Così si è espresso il ministro per gli Affari europei, la Politica di coesione e il Pnrr, Tommaso Foti, che oggi ha visitato il cantiere di Bagnoli dove nel 2027 saranno ospitati i team che parteciperanno alla 38esima edizione della Coppa America.
Il ministro, nel ringraziare le maestranze e le imprese impegnate nell’area e “chi cooperando istituzionalmente ha permesso di non avere ritardi”, ha sottolineato che già la pre regata di settembre 2026 costituisce “un momento di particolare focus su quest’area e quindi diciamo che sarà un collaudo in corso d’opera delle infrastrutture.

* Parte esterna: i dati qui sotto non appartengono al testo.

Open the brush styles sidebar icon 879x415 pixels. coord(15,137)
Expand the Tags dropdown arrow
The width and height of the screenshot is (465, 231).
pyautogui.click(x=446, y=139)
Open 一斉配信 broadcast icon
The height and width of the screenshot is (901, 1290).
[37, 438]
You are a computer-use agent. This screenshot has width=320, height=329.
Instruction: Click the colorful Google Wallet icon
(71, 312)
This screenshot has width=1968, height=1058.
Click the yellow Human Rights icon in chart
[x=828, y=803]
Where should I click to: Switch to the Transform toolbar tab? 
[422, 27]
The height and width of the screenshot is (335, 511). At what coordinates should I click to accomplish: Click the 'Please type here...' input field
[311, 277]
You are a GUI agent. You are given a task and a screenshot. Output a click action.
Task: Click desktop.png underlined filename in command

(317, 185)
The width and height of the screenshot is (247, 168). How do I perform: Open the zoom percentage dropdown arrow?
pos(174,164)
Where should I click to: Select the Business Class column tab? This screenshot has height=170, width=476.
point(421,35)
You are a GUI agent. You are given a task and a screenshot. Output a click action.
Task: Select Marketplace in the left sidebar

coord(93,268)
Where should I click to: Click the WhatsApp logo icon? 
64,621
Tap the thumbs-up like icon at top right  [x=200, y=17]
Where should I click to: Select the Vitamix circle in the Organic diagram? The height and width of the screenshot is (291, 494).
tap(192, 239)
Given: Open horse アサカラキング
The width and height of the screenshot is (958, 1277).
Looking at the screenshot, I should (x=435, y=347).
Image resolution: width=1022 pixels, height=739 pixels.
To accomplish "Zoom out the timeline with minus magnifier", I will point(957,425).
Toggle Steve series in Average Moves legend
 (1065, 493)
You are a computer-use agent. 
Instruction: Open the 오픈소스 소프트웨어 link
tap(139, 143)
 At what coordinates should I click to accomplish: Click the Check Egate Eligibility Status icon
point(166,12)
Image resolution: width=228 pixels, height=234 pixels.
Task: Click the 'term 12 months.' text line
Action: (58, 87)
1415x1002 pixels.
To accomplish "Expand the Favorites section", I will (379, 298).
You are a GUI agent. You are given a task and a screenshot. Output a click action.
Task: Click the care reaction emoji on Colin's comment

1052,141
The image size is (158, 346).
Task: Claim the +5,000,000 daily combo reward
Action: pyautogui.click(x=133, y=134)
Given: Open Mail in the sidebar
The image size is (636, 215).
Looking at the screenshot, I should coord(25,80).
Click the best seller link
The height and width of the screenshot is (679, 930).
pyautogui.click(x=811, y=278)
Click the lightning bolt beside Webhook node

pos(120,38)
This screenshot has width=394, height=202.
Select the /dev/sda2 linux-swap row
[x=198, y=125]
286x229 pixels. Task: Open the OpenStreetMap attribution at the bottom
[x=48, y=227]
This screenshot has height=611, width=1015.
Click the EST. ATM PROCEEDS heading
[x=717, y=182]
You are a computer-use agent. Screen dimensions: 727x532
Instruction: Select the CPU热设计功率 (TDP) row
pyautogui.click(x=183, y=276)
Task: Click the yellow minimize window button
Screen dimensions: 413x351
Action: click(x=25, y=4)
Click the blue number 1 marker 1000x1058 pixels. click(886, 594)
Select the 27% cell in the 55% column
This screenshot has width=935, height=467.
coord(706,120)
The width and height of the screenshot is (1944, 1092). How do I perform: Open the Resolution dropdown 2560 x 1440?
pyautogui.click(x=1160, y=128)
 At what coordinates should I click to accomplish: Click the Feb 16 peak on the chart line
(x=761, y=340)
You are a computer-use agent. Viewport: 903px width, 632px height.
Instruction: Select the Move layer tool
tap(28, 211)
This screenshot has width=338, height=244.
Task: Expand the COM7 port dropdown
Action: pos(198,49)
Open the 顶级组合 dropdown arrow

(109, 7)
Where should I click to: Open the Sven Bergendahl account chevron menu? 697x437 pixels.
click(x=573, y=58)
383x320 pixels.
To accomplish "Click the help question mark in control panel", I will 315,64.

La Coppa America – ha proseguito – è sicuramente un momento molto importante per il quale ha lavorato il ministro Abodi, la presidente del Consiglio Meloni, il commissario straordinario, Manfredi. Noi siamo perfettamente consci che il prossimo anno Bagnoli sarà il biglietto da visita dell’Italia e sarà un gran bel biglietto da visita che potrà esibire per l’America’s Cup, ma soprattutto per il dopo perché i programmi, gli spettacoli e gli interventi sportivi passano, così come le manifestazioni e le gare, ma le opere restano e saranno opere di cui potrà poi godere la cittadinanza tutta, non soltanto quella napoletana, perché noi pensiamo che diventerà anche una formidabile attrazione turistica e quindi vi sarà un volano che ripagherà ampiamente dell’investimento importante che è stato fatto”.